The differentiation prompt that actually
specifies all three levels.
Original activity: [paste the core-level activity you've already designed or have from your lesson plan]
Learning objective: [what students should demonstrate by the end of the activity]
Foundation version requirements:
— Cognitive demand: recognition and guided application only
— Scaffolding: include [sentence starters / partially completed model / step-by-step instructions — choose one]
— Reduce the number of steps to [N]
— Provide [N] worked examples for students to follow
— Expected output: [shorter format — e.g. “3 sentences using the provided sentence starters”]
Extension version requirements:
— Cognitive demand: analysis/evaluation — requires comparing, justifying, or evaluating
— No scaffolding — state the outcome required but not the process
— Novel context: the scenario must NOT be from today's lesson
— Expected output: [open-form — e.g. “written argument of 150–200 words with explicit justification of position”]
Core version: keep the original activity exactly as written — do not modify it.
For each version, note which students it is designed for (not by name — by prior attainment signal from today's exit ticket).
Differentiation informed by
yesterday's exit ticket data.
Static differentiation — the same three levels for every lesson — is standard practice. Dynamic differentiation — three levels that are informed by what yesterday's exit ticket revealed about this specific class's distribution — is agile practice. The AI differentiation workflow enables the dynamic version by making the production time short enough that you can customise the levels based on last night's scan.
How to offer three levels without
making it a sorting exercise.
The three levels should be presented as different routes to the same destination, not as different destinations for different students. All three versions target the same learning objective. The difference is how much support is available on the route.
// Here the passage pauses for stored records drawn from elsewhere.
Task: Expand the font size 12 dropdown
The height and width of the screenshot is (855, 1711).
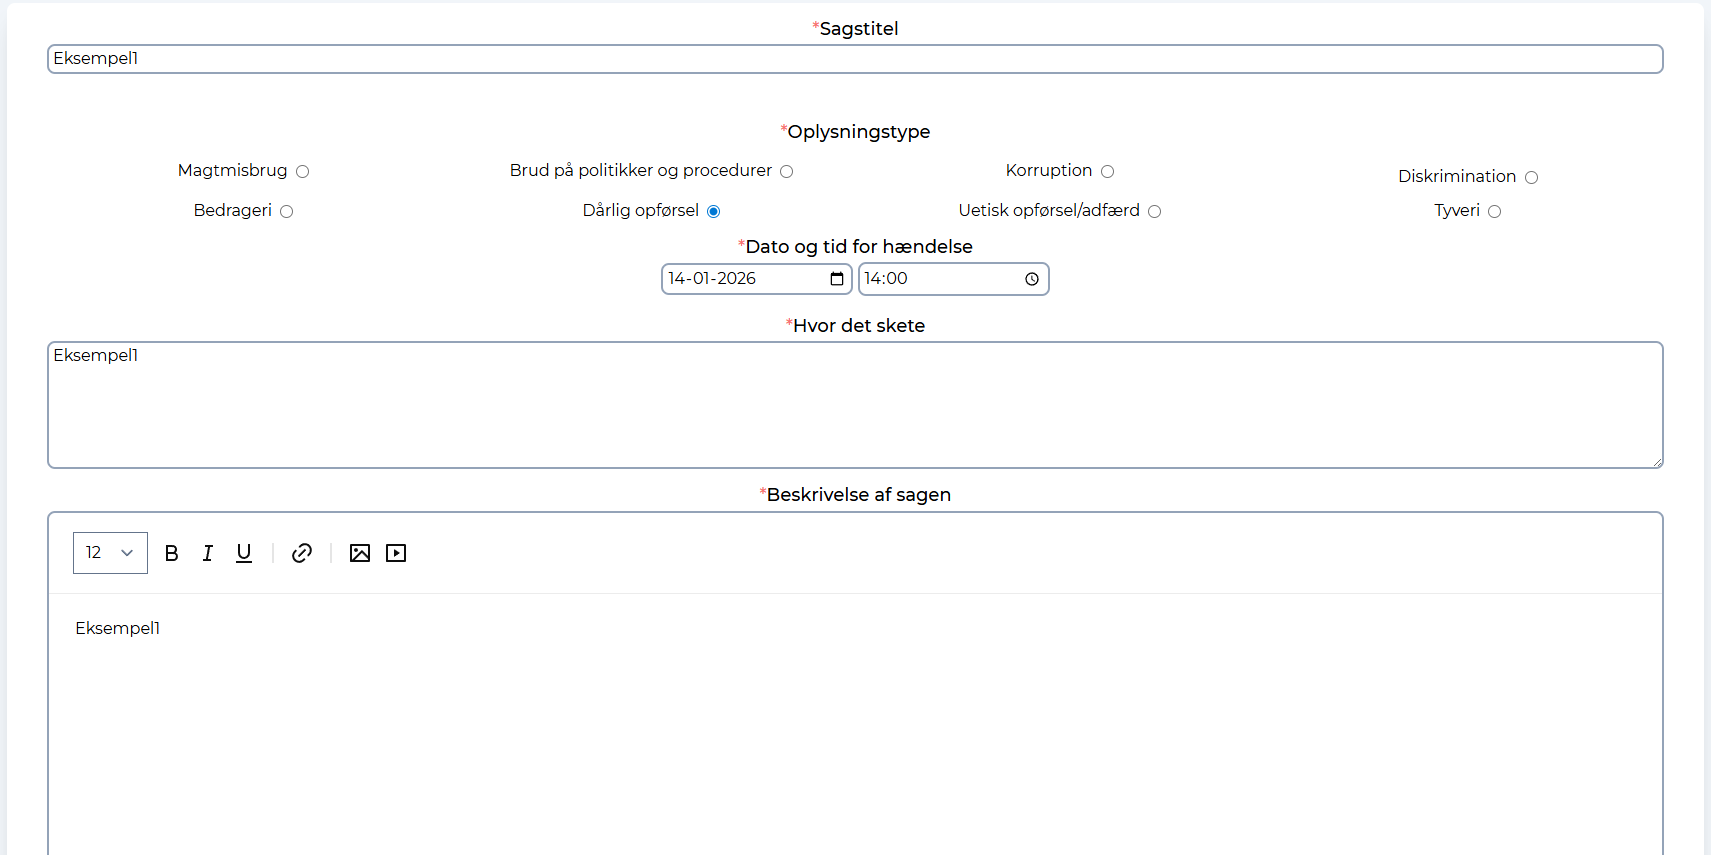Action: (110, 553)
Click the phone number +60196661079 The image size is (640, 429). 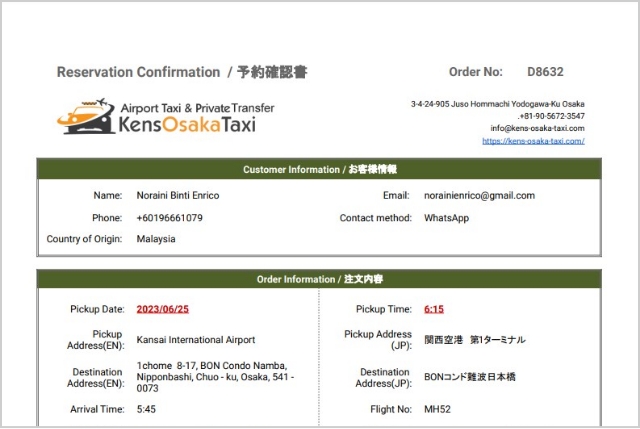pos(170,217)
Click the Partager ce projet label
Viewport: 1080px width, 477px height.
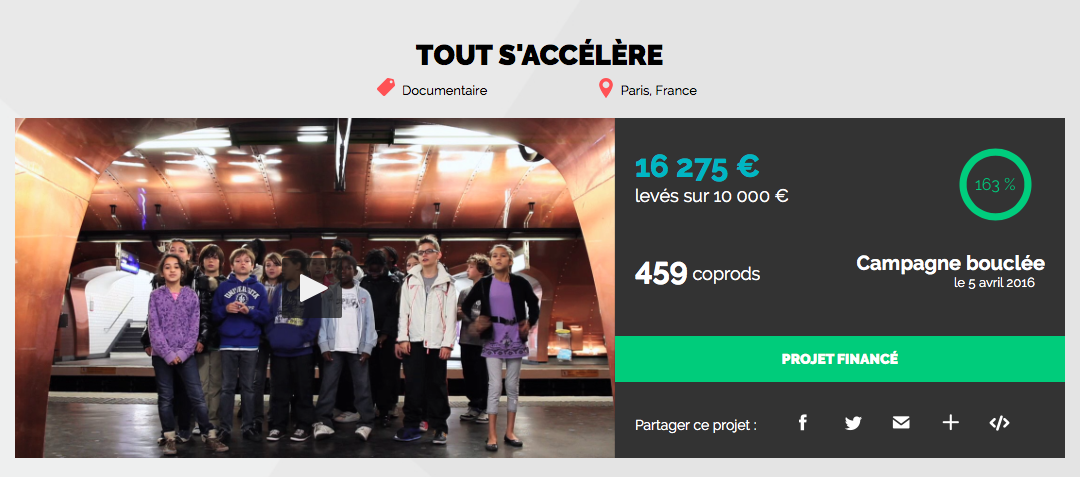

Present the three levels by what they offer, not by who they're for. “The foundation version includes worked examples and sentence starters.” “The extension version invites you to compare two competing explanations.” “The core version is the activity as designed — the standard challenge.”
Students self-select based on honest self-assessment. Pair this with the exit ticket: students who self-selected foundation level and produced a Q3 correct answer on Monday's exit ticket should be nudged to try core level on Tuesday. The exit ticket data is the objective signal that updates the student's self-assessment. This is the connection between C5 (student agency) and C8 (AI tools): student voice provides qualitative self-assessment, and exit ticket data provides objective calibration.
The complete AI agile toolkit:
7 minutes daily.
C8 has covered the three AI tools that compress the agile teaching cycle: lesson regeneration from observation notes (A1), exit quiz generation from learning objectives (A2), and three-level differentiation from one prompt (A3). Together they take under 7 minutes daily and cover the full agile loop — improve yesterday's lesson, generate today's data collection, differentiate today's activities.
You've now completed all 8 clusters of P6 — Agile teaching. The full pillar covers the theory (C1), the observation practice (C2), the data collection loop (C3), individual iteration (C4), student agency (C5), school-wide culture (C6), curriculum design (C7), and the AI toolkit (C8). The practices compound: each cluster builds on the previous one, and the complete system produces a school that improves continuously — one lesson, one week, one cohort at a time.